FCC Sends National Broadband Plan to Congress
March 16, 2010
Plan Details Actions for Connecting Consumers, Economy with 21st Century Networks
Washington, D.C. — Today, the Federal Communications Commission delivered to Congress a
National Broadband Plan setting an ambitious agenda for connecting all corners of the nation
while transforming the economy and society with the communications network of the future –
robust, affordable Internet.
“The National Broadband Plan is a 21st century roadmap to spur economic growth and
investment, create jobs, educate our children, protect our citizens, and engage in our democracy,”

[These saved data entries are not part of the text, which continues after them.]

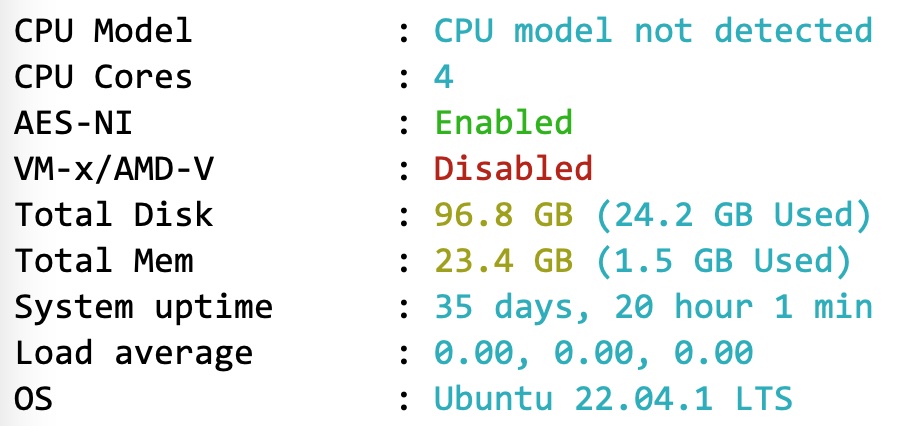The width and height of the screenshot is (916, 426).
Task: Click the Total Disk label
Action: point(113,215)
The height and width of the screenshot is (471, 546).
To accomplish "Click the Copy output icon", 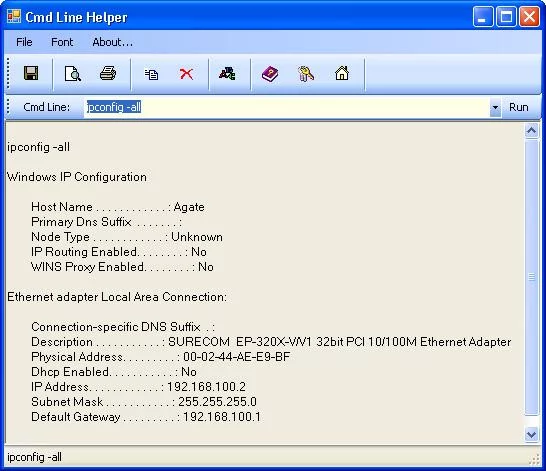I will pos(151,74).
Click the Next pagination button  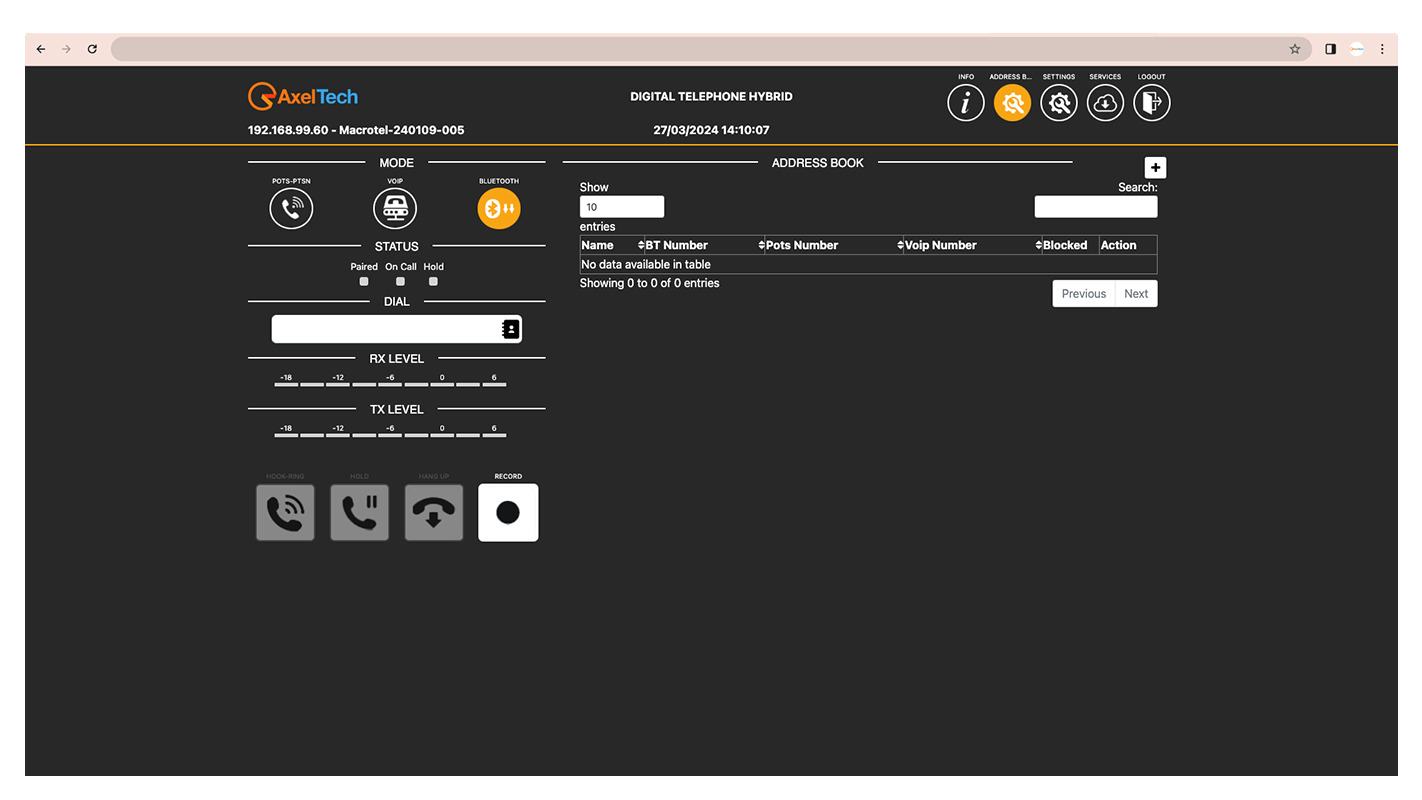[x=1136, y=294]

said Chairman Julius Genachowski. “It’s an action plan, and action is necessary to meet the
challenges of global competitiveness, and harness the power of broadband to help address so
many vital national issues.”
“In every era, America must confront the challenge of connecting the nation anew,” said Blair
Levin, Executive Director of the Omnibus Broadband Initiative at the FCC. “Above all else, the
plan is a call to action to meet that challenge for our era. If we meet it, we will have networks,
devices, and applications that create new solutions to seemingly intractable problems.”
Closing Broadband Gaps
Titled “Connecting America: The National Broadband Plan,” the Plan found that while
broadband access and use have increased over the past decade, the nation must do much more to
connect all individuals and the economy to broadband’s transformative benefits. Nearly 100
million Americans lack broadband at home today, and 14 million Americans do not have access
to broadband even if they want it. Only 42 percent of people with disabilities use broadband at
home, while as few as 5 percent of people living on Tribal lands have access. Meanwhile, the
cost of digital exclusion for the student unable to access the Internet to complete a homework
assignment, or for the unemployed worker who can’t search for a job online, continues to grow.
Other gaps threaten America’s global competitiveness. A looming shortage of wireless spectrum
could impede U.S. innovation and leadership in popular wireless mobile broadband services.
More useful applications, devices, and content are needed to create value for consumers. And
the nation has failed to harness broadband’s power to transform delivery of government services,
health care, education, public safety, energy conservation, economic development, and other
national priorities.
America’s 2020 Broadband Vision
The Plan’s call for action over the next decade includes the following goals and
recommendations:
- Connect 100 million households to affordable 100-megabits-per-second service, building the world’s largest market of high-speed broadband users and ensuring that new jobs and businesses are created in America.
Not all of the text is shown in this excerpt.